Come to the Power of Words Conference to explore how we can use our words — written, spoken, or sung — to make community, deepen healing, witness one another, wake ourselves up, and foster empowerment and transformation. The conference features workshops, performances, talking circles, celebration and more, featuring writers, storytellers, performers, musicians, community leaders, activists, educators, and health professionals. The conference, founded in 2003, features workshops in four tracks: narrative medicine, social change, right livelihood (and making a living through the arts), ecological literacy, and engaged spirituality.

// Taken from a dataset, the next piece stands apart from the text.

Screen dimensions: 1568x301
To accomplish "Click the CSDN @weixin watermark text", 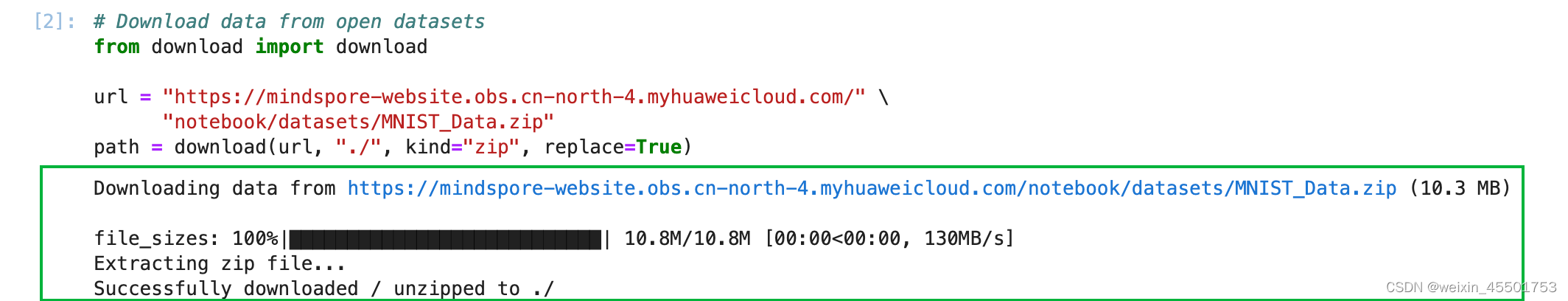I will [x=1471, y=288].
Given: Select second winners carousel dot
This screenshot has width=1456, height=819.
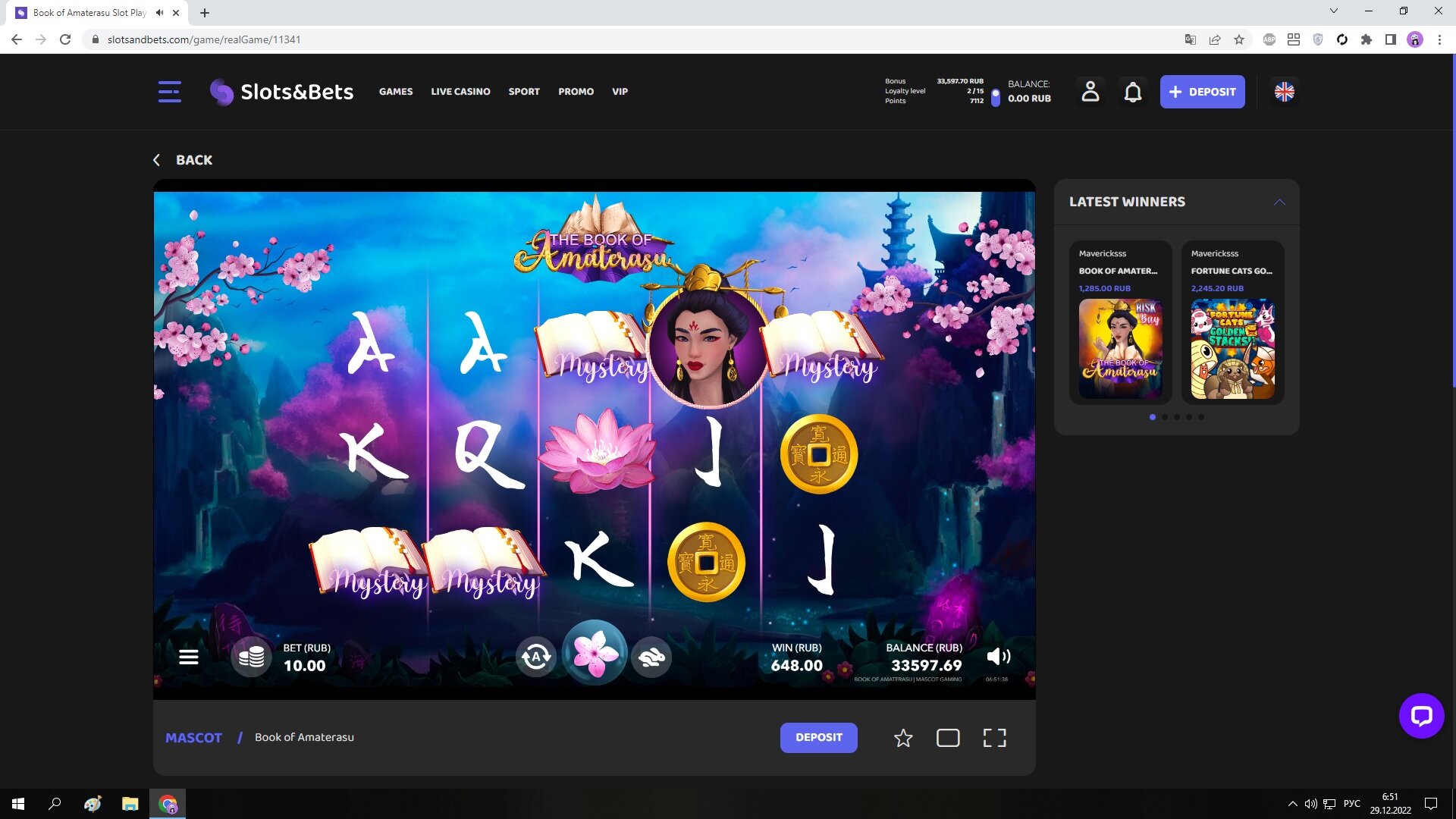Looking at the screenshot, I should 1165,417.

The 2019 conference keynoters include author and speaker, Gregg Levoy; storyteller and author, Noa Baum; and and poet and playwright, Usha Akella.  Over 20 other presenters will be sharing a variety of performances and workshops including:

  • Lisa Chu’s “Bad Asian Daughter” on transforming shame through embodied storytelling,
  • Loren Niemi’s “Walking Fields and Streets to Find Poems and Stories,”
  • John Genette and Doug Bland’s “Sacred Earth, Common Ground,”
  • Lyn Ford’s “The Path of Needles or the Path of Pins: Other Ways of Seeing ‘Red,'”
  • Valerie David’s “Fight Back Any Adversity in Life: Overcoming a Stage IV Metastatic Breast Cancer Diagnosis, the Pink Hulk Will Help You Find Your Inner Superhero” and
  • Rachel Gabriel’s “Writing Memoir for Empathy and Inquiry.”

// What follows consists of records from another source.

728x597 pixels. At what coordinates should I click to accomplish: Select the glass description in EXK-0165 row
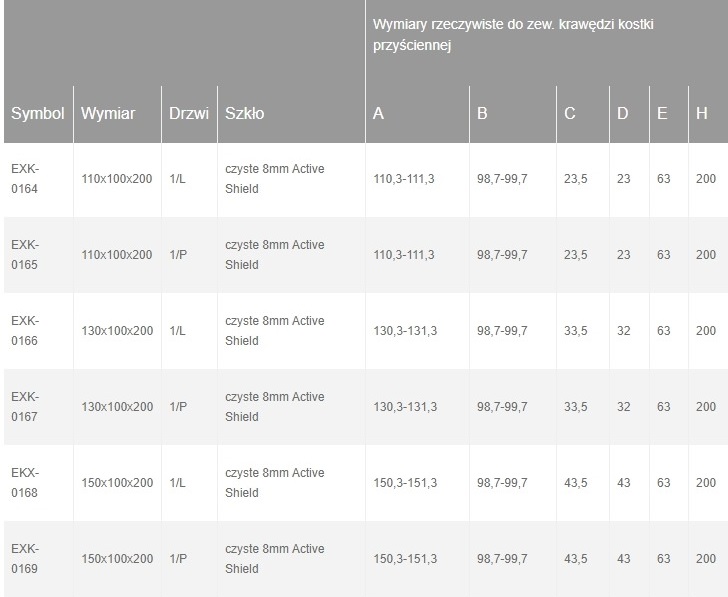[274, 255]
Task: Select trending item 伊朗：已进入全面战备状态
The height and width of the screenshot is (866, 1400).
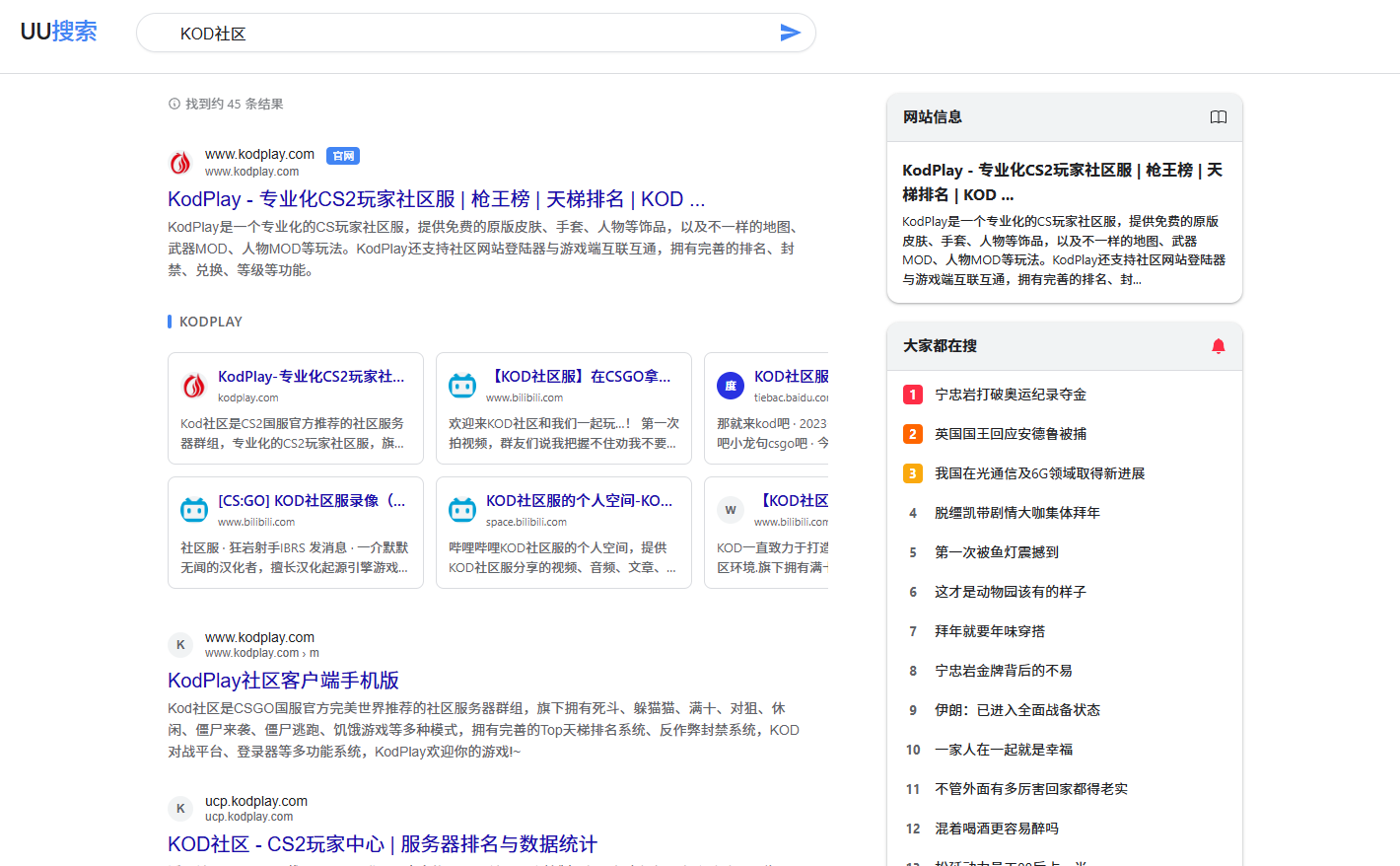Action: click(x=1017, y=710)
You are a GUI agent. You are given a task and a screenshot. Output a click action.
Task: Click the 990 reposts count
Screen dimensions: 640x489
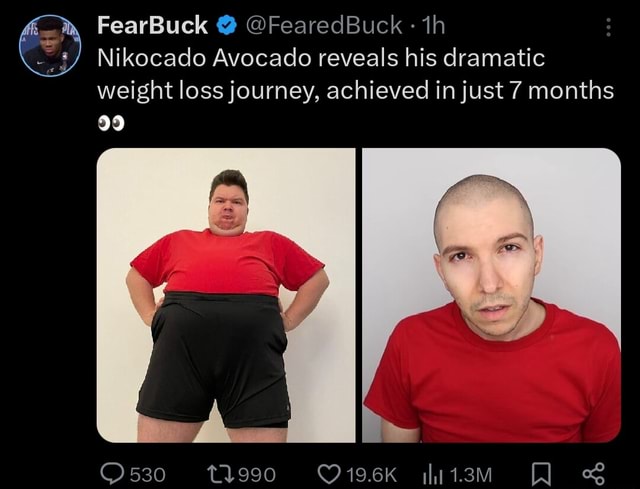tap(257, 475)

As conference attendee Robin Russell wrote to us:

“The TLA Conference is an adventure of diving into a deep pool of unexpected discoveries. Some are delightful and awe-inspiring, some frightening and strange, but the immersion in diversity and the authenticity of the presenter’s (and participant’s) stories and presence is palpable and real. A necessary reminder of what we are so starved for in the current climate of media and political rhetoric. If change is going to be sustainable and humane, we need more people trained and working with the qualities of these warriors. The conference is a way to either dip a toe in or dive in head first.”

More at www.TLANetwork.org/conference

Your Right Livelihood

Consider Your Right Livelihood — a training with TLA founder and writer Caryn Mirriam-Goldberg and storyteller and consultant Laura Packer. Your work in writing, storytelling, theater, and related healing and social change arts can bring you greater fulfillment and enable you to help others find and amplify the voices and visions so needed to address the challenges facing our communities, culture, and planet. Whether you’re just starting out, making a mid-career transition or revisioning your life’s work after retirement, this training guides you toward what constellation of vocation works best for you and your community now and when the path meanders.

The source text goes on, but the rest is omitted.